Another hit film, Black Panther, is notable not only for being the first Marvel movie to feature a predominantly black cast and strong African cultural elements, but also for including characters and story points that may inspire young people — particularly young girls and women of colour — to explore STEM disciplines. For instance, Shuri, Black Panther’s younger sister, is a tech prodigy who uses her intellect, inner strength and leadership skills to help her nation overcome adversity.
When people see themselves in positive onscreen role models, they may be encouraged to pursue goals that they might previously have considered out of reach, or to choose a life path they may otherwise not have considered at all. But it isn’t just movie characters that can have this effect. In a university context, a program whose faculty and student populations are gender-equal and highly diverse may be more welcoming to prospective students and professors, as well as an environment where people from all backgrounds are more likely to thrive.
It is an environment like this that Sheryl Staub-French, PEng, a UBC professor of civil engineering and APSC’s newly appointed Equity, Diversity and Inclusion Advisor, is working to establish here.
“The ultimate goal is for engineering and other professions to reflect the society we live in,” says Staub-French, who is also the director of the eng-cite program and Goldcorp Professor of Women in Engineering at UBC. “What kind of innovations are we missing out on by not having a more diverse group of people working on important questions in the STEM fields?

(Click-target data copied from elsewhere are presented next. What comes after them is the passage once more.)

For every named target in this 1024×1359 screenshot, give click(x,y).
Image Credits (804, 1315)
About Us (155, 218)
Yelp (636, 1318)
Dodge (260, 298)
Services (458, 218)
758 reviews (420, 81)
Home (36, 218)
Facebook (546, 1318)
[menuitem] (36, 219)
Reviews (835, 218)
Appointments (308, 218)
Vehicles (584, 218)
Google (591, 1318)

And, more generally, how many people aren’t fulfilling their ambitions or achieving their full potential because of gendered cultural barriers?”

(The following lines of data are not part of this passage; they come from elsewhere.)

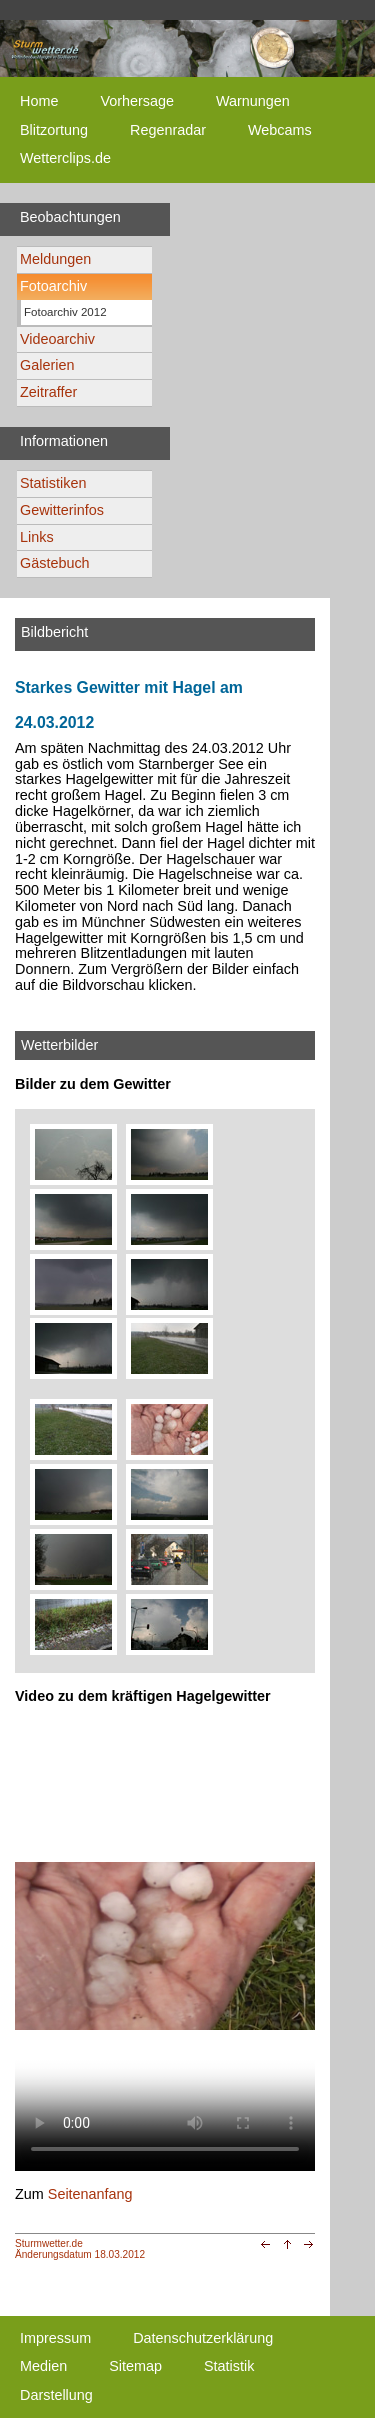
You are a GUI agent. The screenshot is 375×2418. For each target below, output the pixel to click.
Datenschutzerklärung (203, 2338)
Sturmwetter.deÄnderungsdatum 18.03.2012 (80, 2249)
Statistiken (53, 483)
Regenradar (168, 130)
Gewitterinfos (62, 510)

Over the last several years, APSC has taken significant strides forward on the diversity front. Initiatives have increased female enrolment in first-year undergraduate engineering programs by 60% between 2010 and 2014, and extraordinary female leaders never fail to emerge within UBC’s engineering community, which is more tightly knit than most. But in her new role, Staub-French intends to bring the diversity issue “more into focus as a guiding principle — to put it front and centre as a key priority in the faculty.”
Like many women, Staub-French has experienced first-hand what the absence of appropriate role models can do to a young woman trying to find her place in male-dominated educational programs and professions like engineering. Looking back at her student days at Santa Clara and Stanford and her many years in the private sector, she sees how easily a gender-imbalanced environment can limit a person’s ideas about what they are capable of, what is right for them, where they belong.

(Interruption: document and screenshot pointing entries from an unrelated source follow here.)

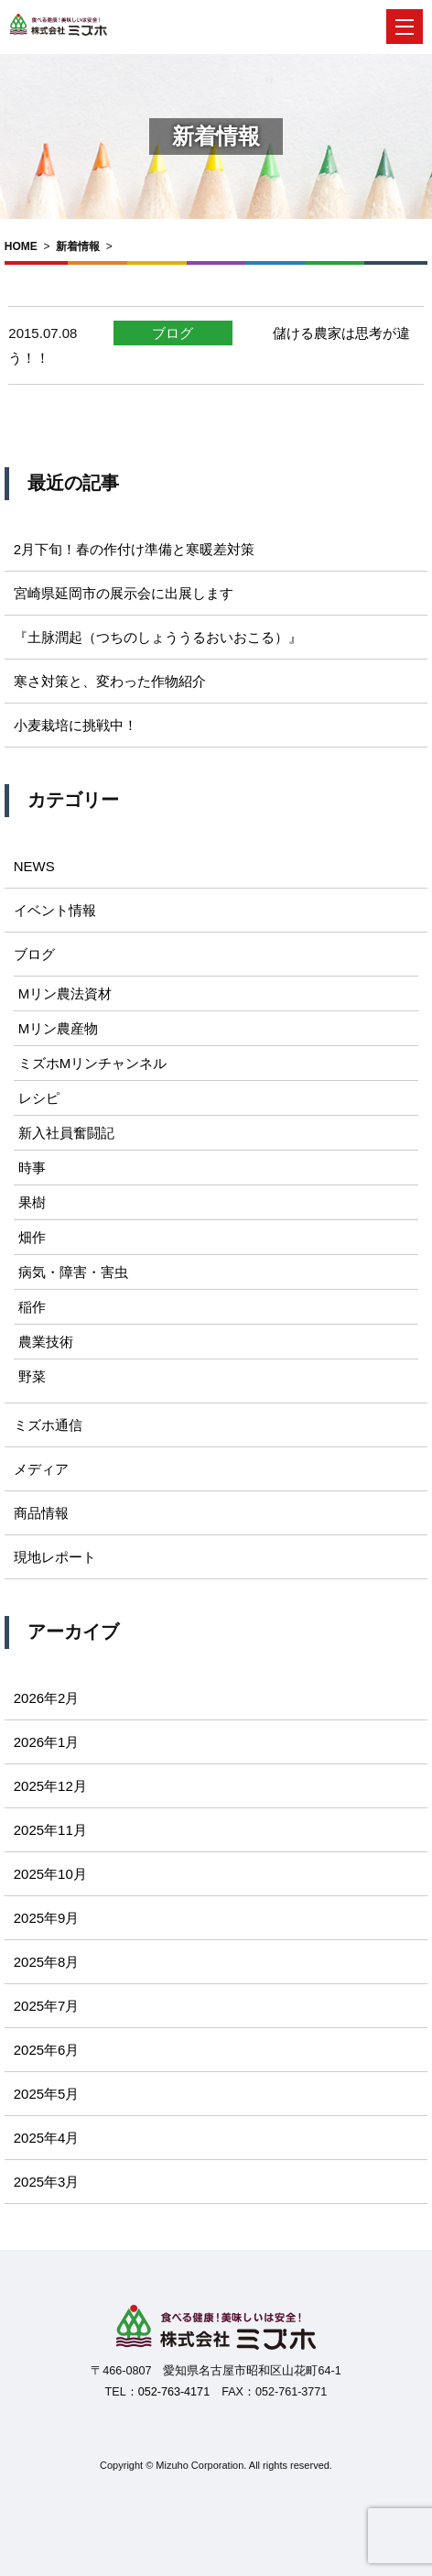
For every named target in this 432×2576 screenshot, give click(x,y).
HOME (21, 246)
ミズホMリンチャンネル (92, 1063)
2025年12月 (50, 1786)
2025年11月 (50, 1830)
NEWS (34, 866)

“Equity is really my life’s passion, a fundamental value that I have, and I want to continue the amazing work that’s been done at APSC and make gender parity and greater representation of minority and marginalized groups a reality here,” she says.
Staub-French’s appointment was announced on the same day that UBC revealed it would be searching for a new Senior Advisor to the Provost on Racialized Faculty. Together with other groups at UBC, the role “will support [UBC’s] institutional commitment to advancing equity and inclusion in the scholarly and leadership environment for faculty at UBC.”